[Stored records]
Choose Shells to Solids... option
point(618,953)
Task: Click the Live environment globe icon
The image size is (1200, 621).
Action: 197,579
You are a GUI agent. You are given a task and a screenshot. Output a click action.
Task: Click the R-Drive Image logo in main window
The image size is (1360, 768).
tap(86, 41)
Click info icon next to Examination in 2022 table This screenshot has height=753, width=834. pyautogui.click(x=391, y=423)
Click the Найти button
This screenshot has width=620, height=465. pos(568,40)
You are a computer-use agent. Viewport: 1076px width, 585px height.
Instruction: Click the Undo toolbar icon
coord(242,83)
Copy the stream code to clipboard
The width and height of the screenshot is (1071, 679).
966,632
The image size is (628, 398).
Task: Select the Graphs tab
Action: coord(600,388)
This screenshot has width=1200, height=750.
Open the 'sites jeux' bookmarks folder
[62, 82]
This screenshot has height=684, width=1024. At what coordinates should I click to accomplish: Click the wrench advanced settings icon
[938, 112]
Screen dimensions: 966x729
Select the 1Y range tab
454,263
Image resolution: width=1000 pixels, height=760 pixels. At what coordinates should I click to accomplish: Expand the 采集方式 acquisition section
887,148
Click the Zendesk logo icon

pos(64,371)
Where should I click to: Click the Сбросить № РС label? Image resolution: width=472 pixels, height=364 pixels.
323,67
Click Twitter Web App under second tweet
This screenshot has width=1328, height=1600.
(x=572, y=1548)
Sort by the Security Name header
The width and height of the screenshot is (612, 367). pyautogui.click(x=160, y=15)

- Work required: Produce an exact copy of the lines from the one containing "This screenshot has height=684, width=1024." through the final line of the data, both ends included, and only those.

- Your solution:
This screenshot has height=684, width=1024. At what coordinates should I click to accomplish: Click the wrench advanced settings icon
[938, 112]
Screen dimensions: 966x729
Select the 1Y range tab
454,263
Image resolution: width=1000 pixels, height=760 pixels. At what coordinates should I click to accomplish: Expand the 采集方式 acquisition section
887,148
Click the Zendesk logo icon

pos(64,371)
Where should I click to: Click the Сбросить № РС label? Image resolution: width=472 pixels, height=364 pixels.
323,67
Click Twitter Web App under second tweet
This screenshot has width=1328, height=1600.
(x=572, y=1548)
Sort by the Security Name header
The width and height of the screenshot is (612, 367). pyautogui.click(x=160, y=15)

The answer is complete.